WORK REQUIRED ->
Recast the lines of the material as a JSON list of strings, one string per line, leaving out blank lines. Cover only the span from the line with "The image size is (1076, 553)." up to and including the last line of the material.

GIVEN RECORDS ->
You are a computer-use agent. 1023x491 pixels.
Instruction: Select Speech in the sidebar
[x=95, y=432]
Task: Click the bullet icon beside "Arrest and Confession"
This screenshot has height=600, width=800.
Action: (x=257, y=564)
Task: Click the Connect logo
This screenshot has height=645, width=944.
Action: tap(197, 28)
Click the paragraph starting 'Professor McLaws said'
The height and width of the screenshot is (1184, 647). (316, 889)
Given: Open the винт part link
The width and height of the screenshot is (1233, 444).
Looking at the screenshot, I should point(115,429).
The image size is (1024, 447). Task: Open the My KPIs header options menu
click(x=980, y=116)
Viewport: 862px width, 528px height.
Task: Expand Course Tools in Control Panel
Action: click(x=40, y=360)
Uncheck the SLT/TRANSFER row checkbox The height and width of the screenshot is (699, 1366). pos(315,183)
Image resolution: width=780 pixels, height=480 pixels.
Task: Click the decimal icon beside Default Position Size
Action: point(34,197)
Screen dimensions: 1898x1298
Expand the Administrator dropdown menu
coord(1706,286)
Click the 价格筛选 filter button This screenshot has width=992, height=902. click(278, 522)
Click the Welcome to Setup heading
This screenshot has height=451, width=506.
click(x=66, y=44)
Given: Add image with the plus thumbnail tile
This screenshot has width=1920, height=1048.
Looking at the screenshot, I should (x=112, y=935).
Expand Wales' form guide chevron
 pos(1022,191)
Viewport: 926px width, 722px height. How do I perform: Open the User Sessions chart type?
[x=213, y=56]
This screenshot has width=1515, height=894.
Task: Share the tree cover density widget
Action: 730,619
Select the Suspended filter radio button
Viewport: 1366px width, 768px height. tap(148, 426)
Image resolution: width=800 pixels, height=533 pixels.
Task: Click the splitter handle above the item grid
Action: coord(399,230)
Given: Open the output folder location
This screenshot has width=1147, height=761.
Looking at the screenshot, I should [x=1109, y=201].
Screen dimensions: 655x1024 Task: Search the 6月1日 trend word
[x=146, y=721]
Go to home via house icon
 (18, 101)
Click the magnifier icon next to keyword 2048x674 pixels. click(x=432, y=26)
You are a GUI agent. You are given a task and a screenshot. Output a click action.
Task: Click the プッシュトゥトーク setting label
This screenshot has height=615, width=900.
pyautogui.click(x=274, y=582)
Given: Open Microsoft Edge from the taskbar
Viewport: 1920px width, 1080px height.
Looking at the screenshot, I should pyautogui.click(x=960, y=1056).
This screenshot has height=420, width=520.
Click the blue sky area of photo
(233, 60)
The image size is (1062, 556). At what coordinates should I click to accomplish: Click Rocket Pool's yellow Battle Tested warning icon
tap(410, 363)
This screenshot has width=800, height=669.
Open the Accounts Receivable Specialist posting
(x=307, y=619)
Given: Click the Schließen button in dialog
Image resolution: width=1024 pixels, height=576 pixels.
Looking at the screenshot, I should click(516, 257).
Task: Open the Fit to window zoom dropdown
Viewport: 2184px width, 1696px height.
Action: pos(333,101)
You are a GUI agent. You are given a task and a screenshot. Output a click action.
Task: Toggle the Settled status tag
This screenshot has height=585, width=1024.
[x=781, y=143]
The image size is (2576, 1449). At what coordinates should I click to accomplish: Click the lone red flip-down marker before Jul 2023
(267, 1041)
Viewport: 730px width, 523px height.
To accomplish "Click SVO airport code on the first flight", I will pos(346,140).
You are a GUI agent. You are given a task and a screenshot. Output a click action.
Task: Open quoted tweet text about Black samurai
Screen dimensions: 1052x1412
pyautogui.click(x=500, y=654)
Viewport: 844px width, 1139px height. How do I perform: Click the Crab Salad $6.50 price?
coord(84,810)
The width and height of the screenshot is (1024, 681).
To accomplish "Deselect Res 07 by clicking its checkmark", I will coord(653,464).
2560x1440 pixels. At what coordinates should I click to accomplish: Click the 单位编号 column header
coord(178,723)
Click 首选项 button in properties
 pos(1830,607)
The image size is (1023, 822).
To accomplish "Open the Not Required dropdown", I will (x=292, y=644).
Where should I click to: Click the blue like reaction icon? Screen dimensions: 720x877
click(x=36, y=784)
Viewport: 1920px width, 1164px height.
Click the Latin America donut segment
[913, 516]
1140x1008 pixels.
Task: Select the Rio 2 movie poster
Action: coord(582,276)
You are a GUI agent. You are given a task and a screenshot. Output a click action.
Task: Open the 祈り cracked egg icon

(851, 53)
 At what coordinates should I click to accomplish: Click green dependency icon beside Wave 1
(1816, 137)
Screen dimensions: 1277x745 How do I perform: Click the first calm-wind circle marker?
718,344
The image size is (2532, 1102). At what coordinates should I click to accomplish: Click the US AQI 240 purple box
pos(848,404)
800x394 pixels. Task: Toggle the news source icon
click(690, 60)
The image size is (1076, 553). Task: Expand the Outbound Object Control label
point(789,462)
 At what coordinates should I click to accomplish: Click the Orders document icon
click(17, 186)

TASK ANSWER ->
[
  "The image size is (1076, 553). Task: Expand the Outbound Object Control label",
  "point(789,462)",
  " At what coordinates should I click to accomplish: Click the Orders document icon",
  "click(17, 186)"
]